*WHAT THE TASK ASKS:*
Everything from the line containing "You are a GUI" to the end of the listing, both included, should be returned exactly, apart from the pictures.

*RECORDS SHOWN:*
----------
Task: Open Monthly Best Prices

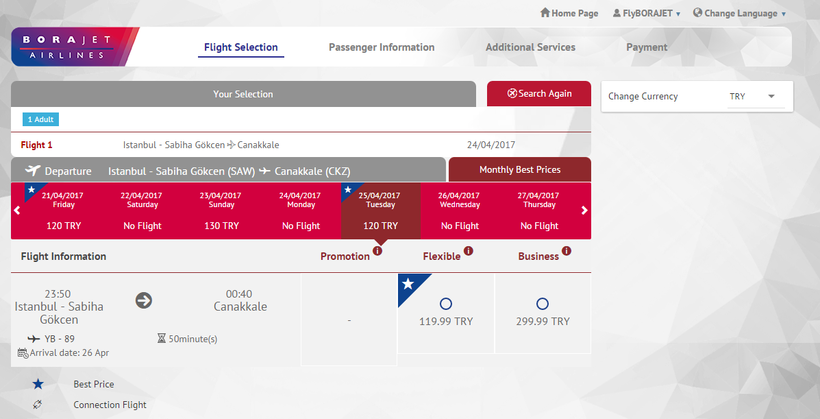Action: pyautogui.click(x=519, y=170)
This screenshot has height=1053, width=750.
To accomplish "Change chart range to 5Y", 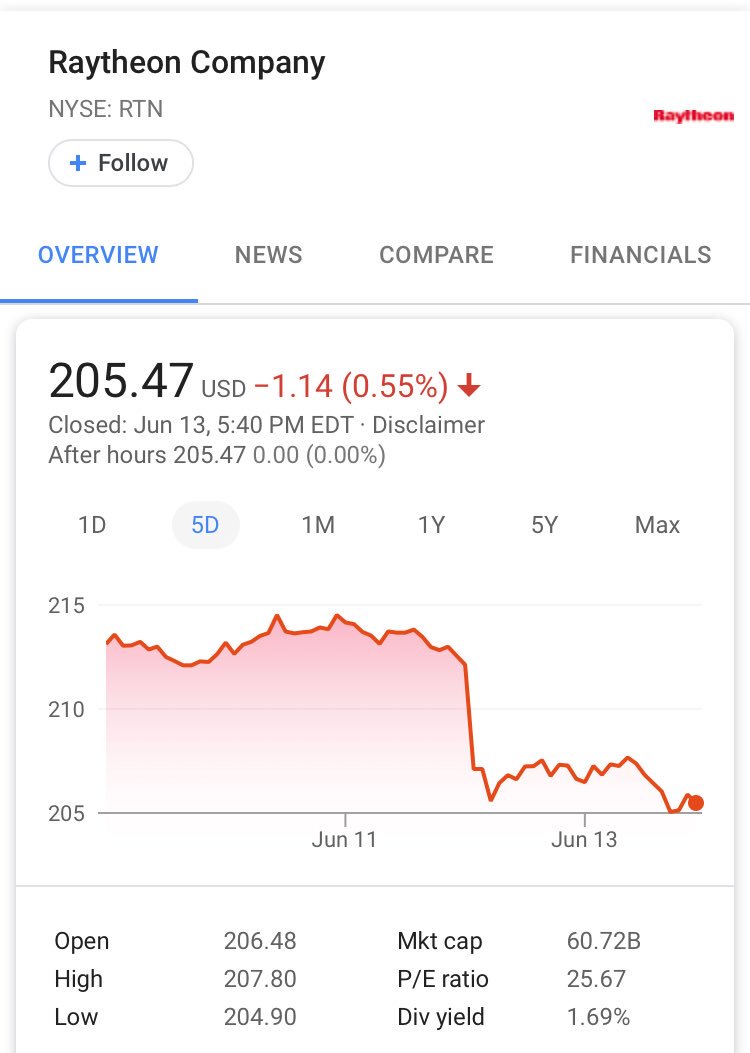I will [x=545, y=524].
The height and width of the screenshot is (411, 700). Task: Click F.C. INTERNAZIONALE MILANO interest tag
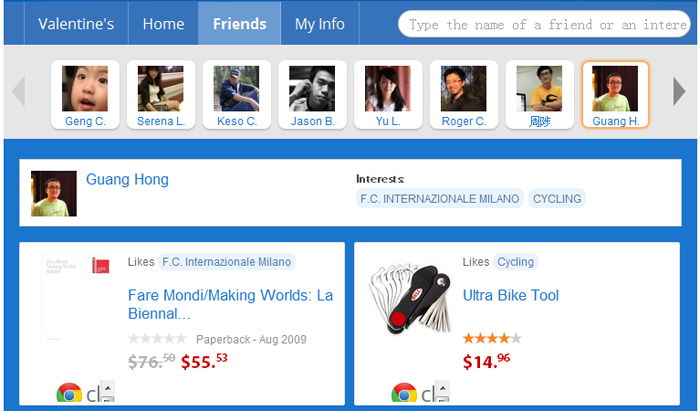point(440,199)
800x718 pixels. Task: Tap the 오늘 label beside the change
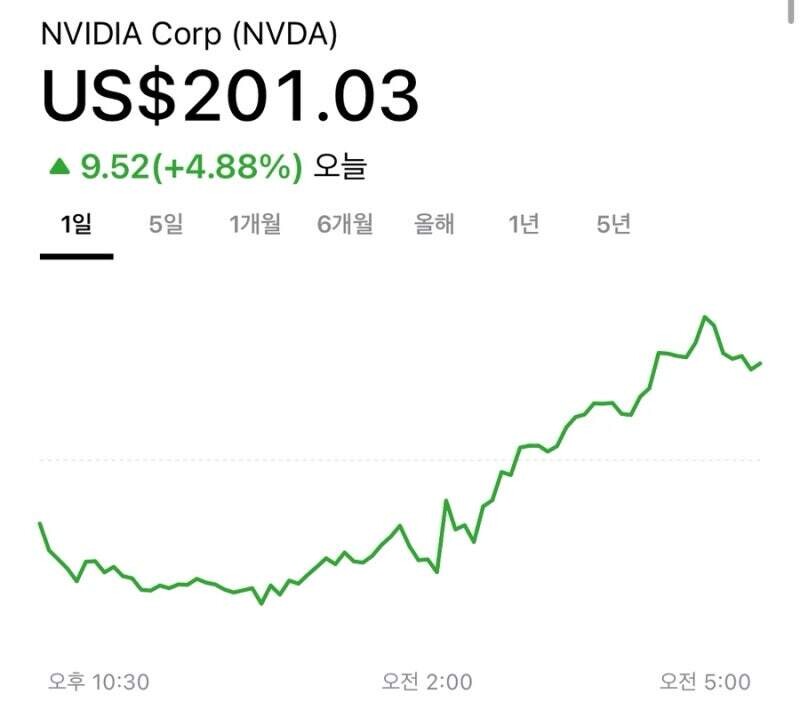pos(340,166)
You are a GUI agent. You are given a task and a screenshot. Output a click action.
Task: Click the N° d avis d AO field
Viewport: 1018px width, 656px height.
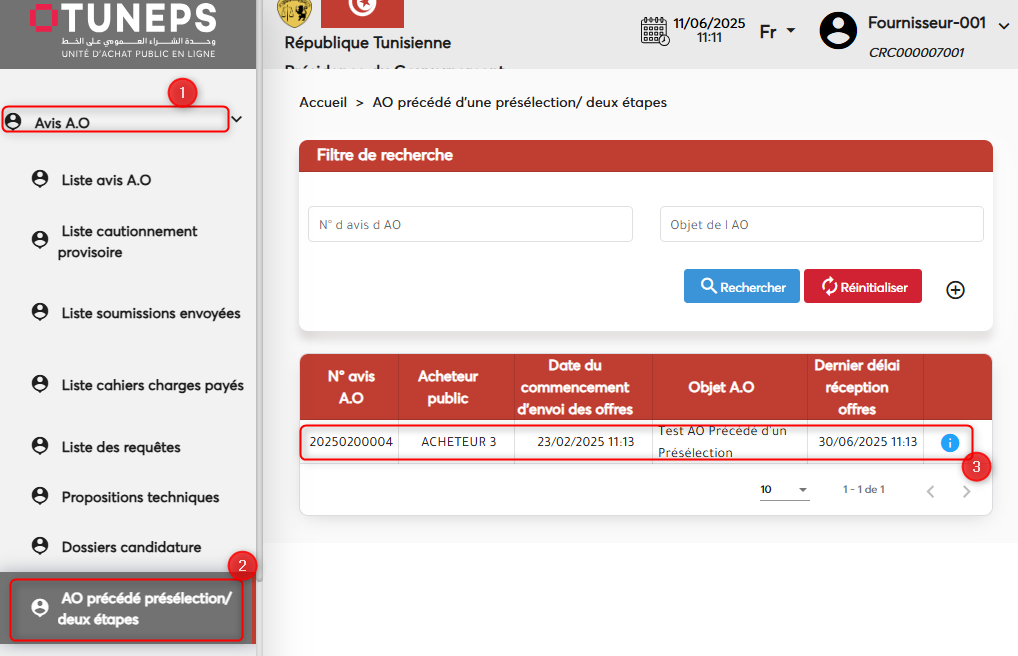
----------
*TASK RESPONSE:*
You are a GUI agent. You are given a task and a screenshot. Output a click action.
Task: Click the N° d avis d AO field
Viewport: 1018px width, 656px height.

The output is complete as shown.